- **Working data**
---*---
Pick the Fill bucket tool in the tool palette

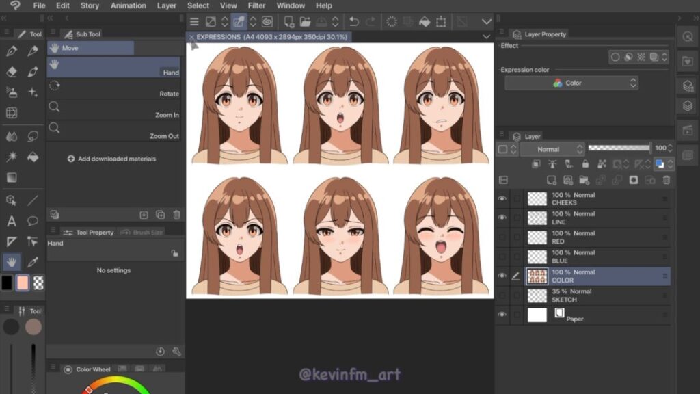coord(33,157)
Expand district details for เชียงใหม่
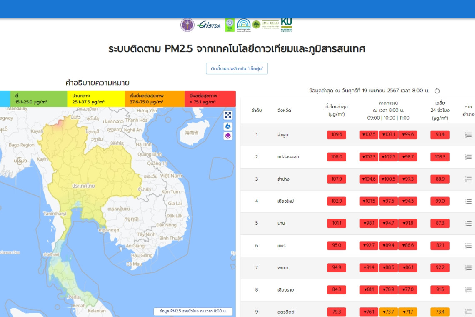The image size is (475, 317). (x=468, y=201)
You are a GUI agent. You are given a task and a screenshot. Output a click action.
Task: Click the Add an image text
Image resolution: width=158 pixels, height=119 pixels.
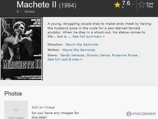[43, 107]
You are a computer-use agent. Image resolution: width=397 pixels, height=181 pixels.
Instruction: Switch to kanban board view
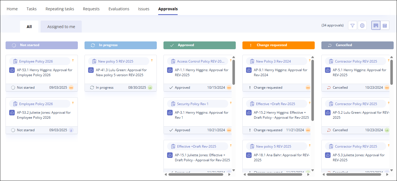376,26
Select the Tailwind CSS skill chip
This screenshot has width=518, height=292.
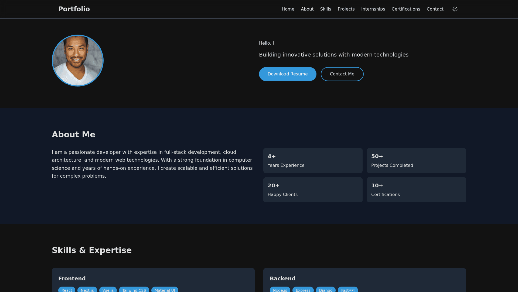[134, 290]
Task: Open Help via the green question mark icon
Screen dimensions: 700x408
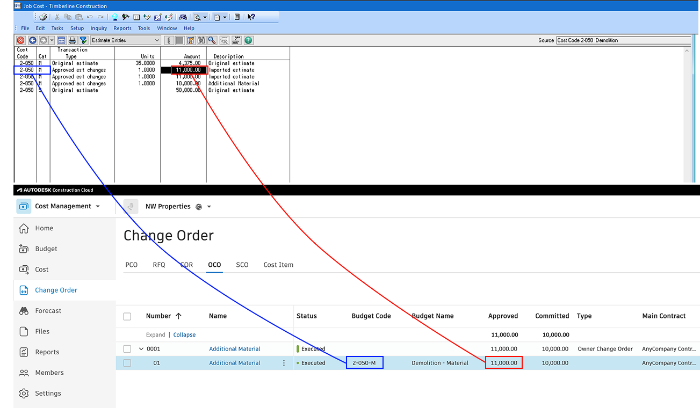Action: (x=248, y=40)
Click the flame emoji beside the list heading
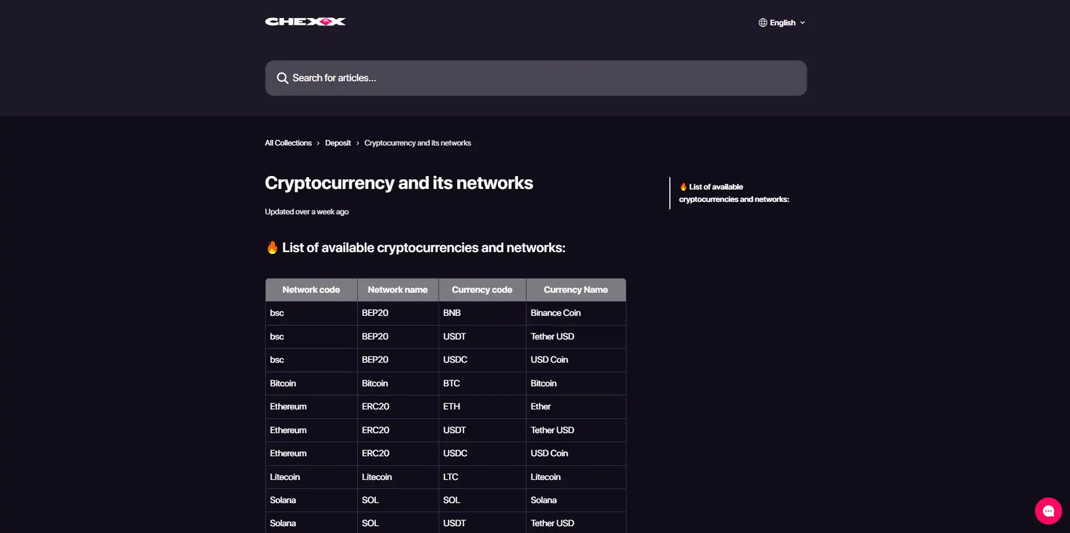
---*---
- **Prompt**
Render every line of the data above as a JSON list of strings, one string per line, with blank lines left out. Leave the pictures out of the answer.

- **Final result**
[
  "Pick the Fill bucket tool in the tool palette",
  "coord(33,157)",
  "Expand district details for เชียงใหม่",
  "The image size is (475, 317). (x=468, y=201)",
  "You are a GUI agent. You are given a task and a screenshot. Output a click action.",
  "Task: Click the Add an image text",
  "Image resolution: width=158 pixels, height=119 pixels.",
  "[43, 107]",
  "You are a computer-use agent. Image resolution: width=397 pixels, height=181 pixels.",
  "Instruction: Switch to kanban board view",
  "376,26",
  "Select the Tailwind CSS skill chip",
  "This screenshot has width=518, height=292.",
  "[134, 290]",
  "Task: Open Help via the green question mark icon",
  "Screen dimensions: 700x408",
  "Action: (x=248, y=40)",
  "Click the flame emoji beside the list heading"
]